• [INSTRUCTIONS TO FOLLOW]
Repeat exactly, and only, the lines from the line bearing "Image resolution: width=1024" through the end of the material. Do not copy the pictures.

══════════

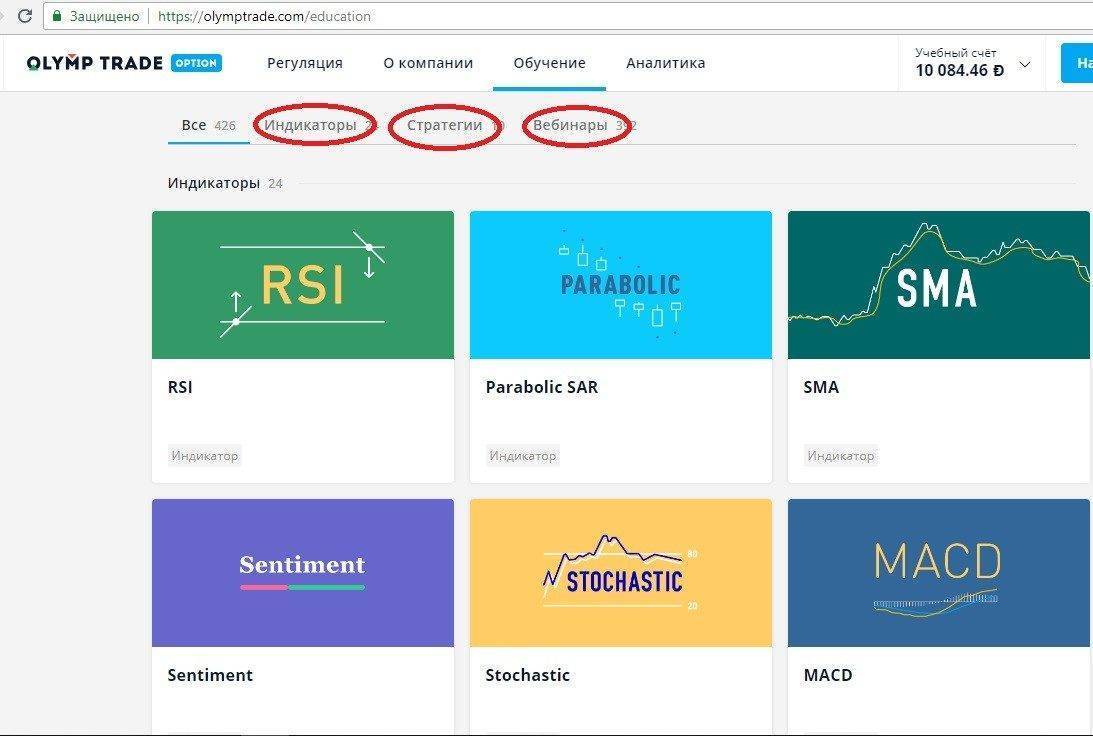Expand the demo account balance dropdown
Viewport: 1093px width, 736px height.
tap(1024, 64)
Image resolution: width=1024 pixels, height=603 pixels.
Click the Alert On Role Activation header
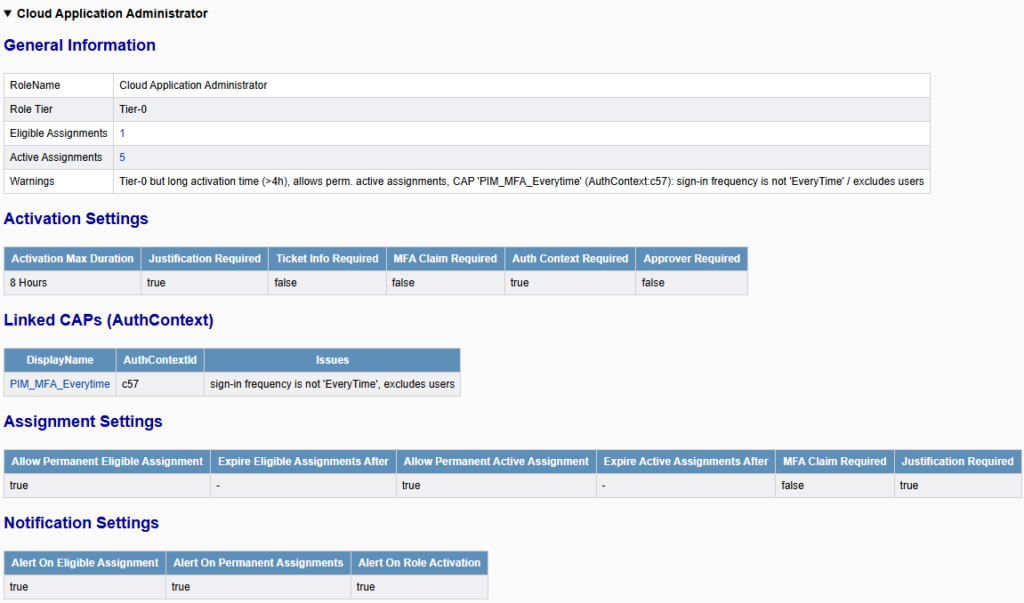(419, 562)
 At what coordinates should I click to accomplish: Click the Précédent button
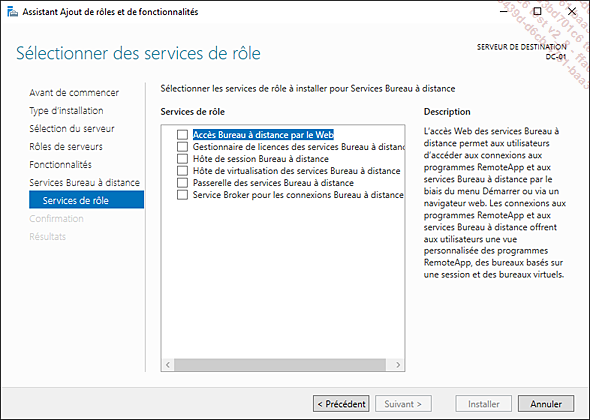341,404
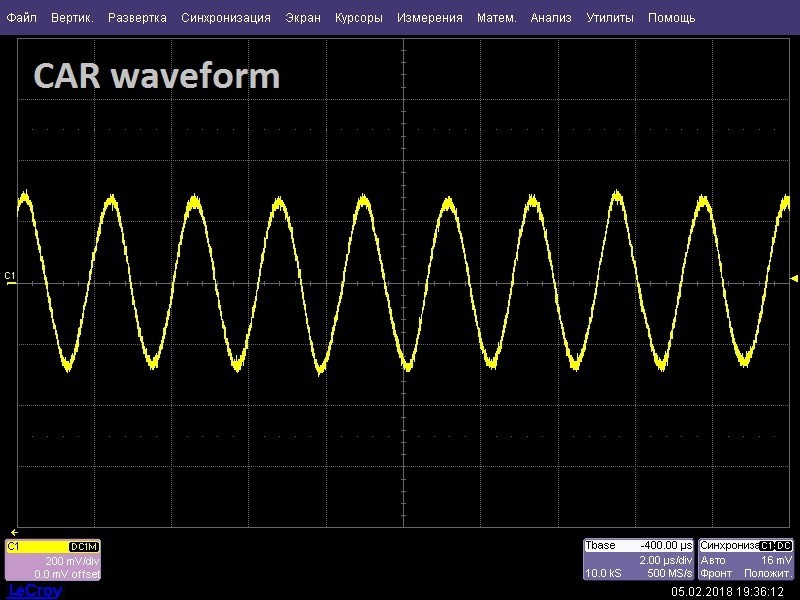Open the Курсоры menu
Image resolution: width=800 pixels, height=600 pixels.
coord(359,18)
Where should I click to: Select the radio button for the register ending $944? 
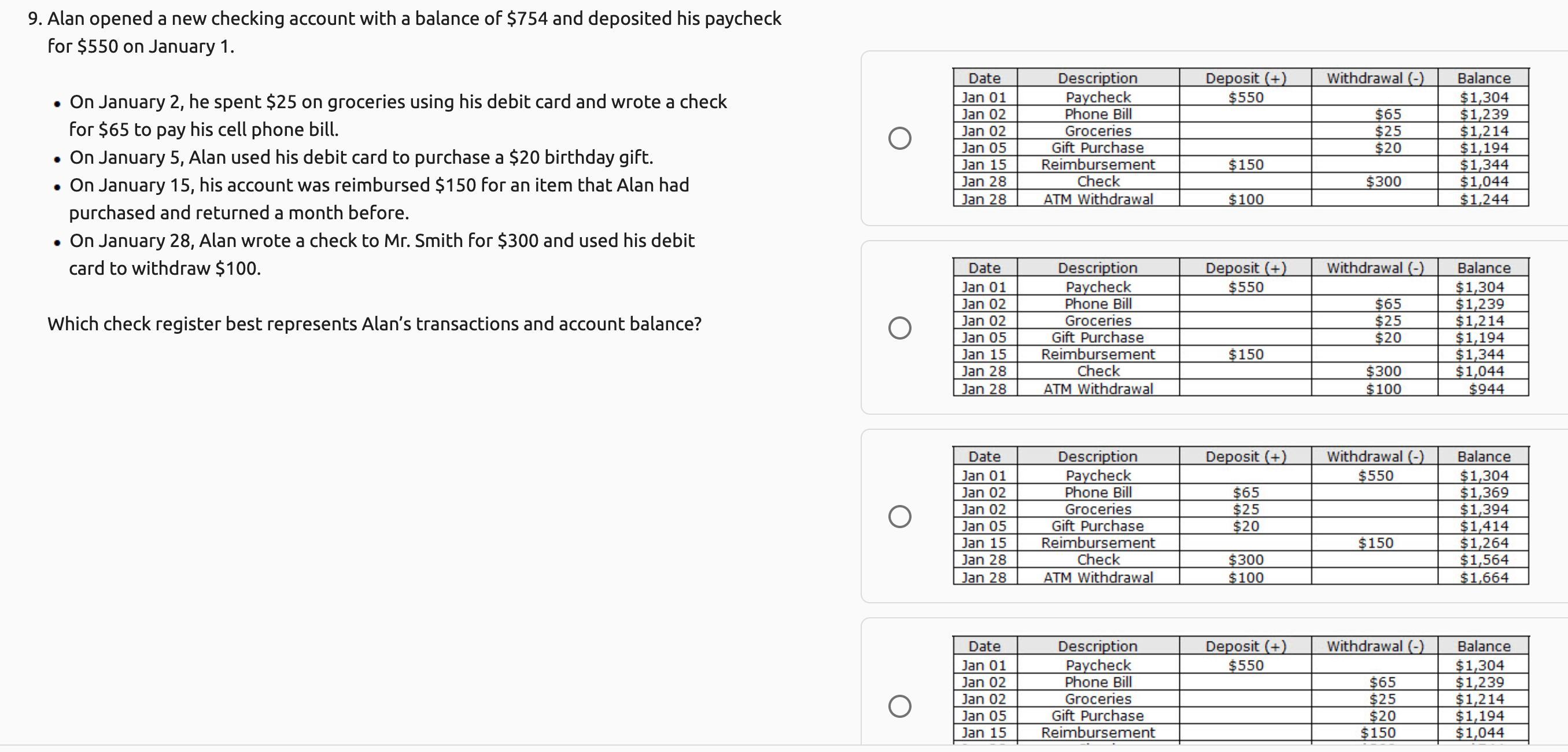tap(899, 328)
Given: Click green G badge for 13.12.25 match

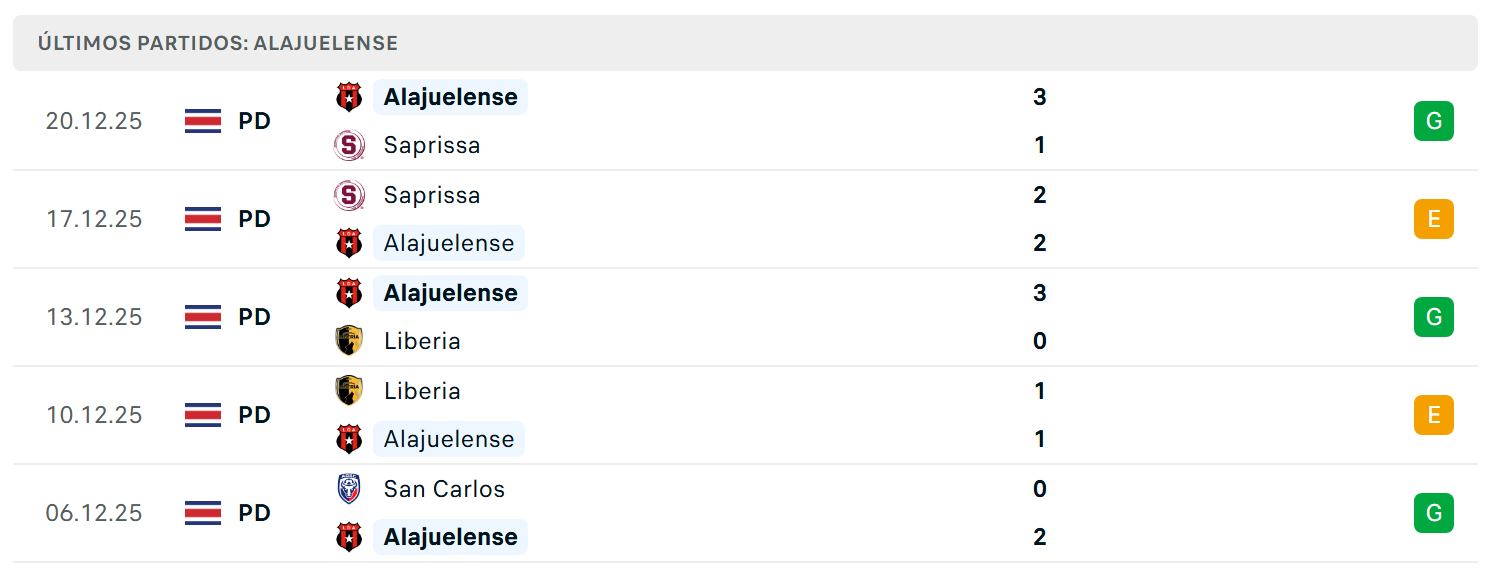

══════════

• [RESPONSE AREA]
Image resolution: width=1024 pixels, height=603 pixels.
Click the Alert On Role Activation header
(419, 562)
 At what coordinates should I click to accomplish: Click the Précédent button
341,404
Open the Курсоры menu
Image resolution: width=800 pixels, height=600 pixels.
coord(359,18)
Where should I click to: Select the radio button for the register ending $944? 
tap(899, 328)
Given: Click green G badge for 13.12.25 match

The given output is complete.